Personal flying drones are here: should we be concerned?

A small, pilotless drone can be built for a few hundred dollars and controlled through an iPhone.
Written by Joe McKendrick, Contributing Writer

They're here. And it was inevitable. Smaller, commercialized versions of the pilotless drones that US forces and agencies deploy over world hot spots can now be purchased and used by used by consumers for $300 and up.

Is this a good thing?

Sure, there are a lot of positives. Deliveries is one potential use of private drones. Equipped with cameras, they may help engineers scope sites, police fight crime, or firefighters save lives. Maybe they could be instrumental in keeping an eye on children or locating those that are lost, or finding lost hikers in the wilderness.

But Mike Kolier, for one, is worried about implications we may have not even fully considered yet.
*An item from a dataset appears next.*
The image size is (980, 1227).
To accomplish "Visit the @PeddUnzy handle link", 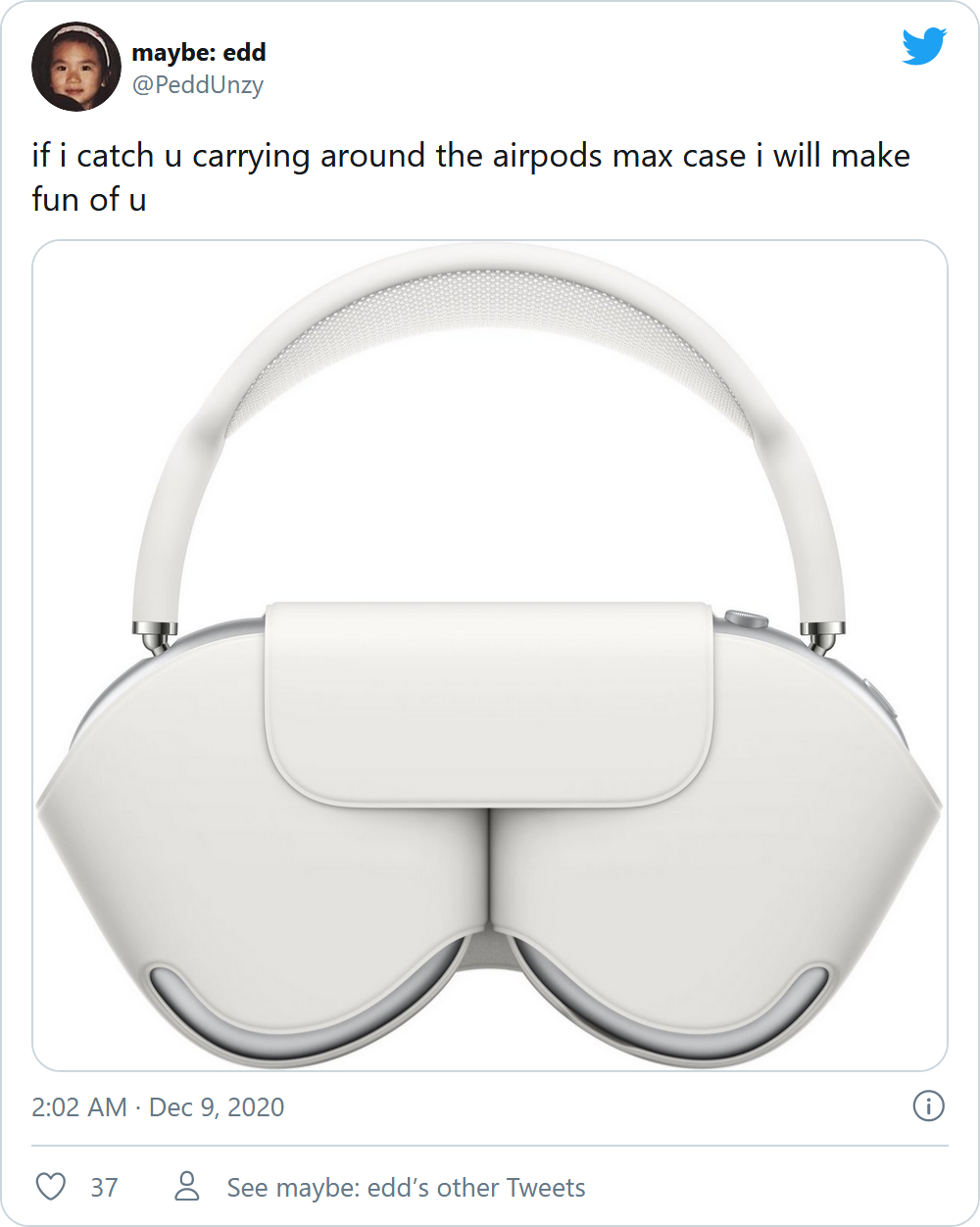I will pyautogui.click(x=198, y=85).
Celebrities are the first mark, likely by paparazzi drones, but there may be all kinds of issues for the rest of us, privacy and otherwise. "The idea of citizens having their own ‘personal drone’ to ‘keep an eye on things’ is to me a sure sign that the apocalypse is nearly here," he writes.

The Wall Street Journal's Siobhan Gorman reports commercial or personal drones will soon be flooding the market. "Several efforts to develop personal drones are scheduled for completion in the next year." Gorman observes that "an unmanned aircraft that can fly a predetermined route costs a few hundred bucks to build and can be operated by iPhone."

Consider such offerings as the Parrot AR drone, a quadricopter that can be controlled by an iPhone, iPod or iPad, or the swinglet Cam, a "flying camera" developed and marketed by senseFly in Switzerland. The swinglet can fly for about 30 minutes up to 12 miles, providing capabilities such as aerial imagery, crop monitoring, land management, environmental monitoring, real estate, traffic monitoring, mapping, archeology, and wildlife monitoring.

For the most part, use of personal drones falls outside the jurisdiction of the Federal Aviation Administration at this time.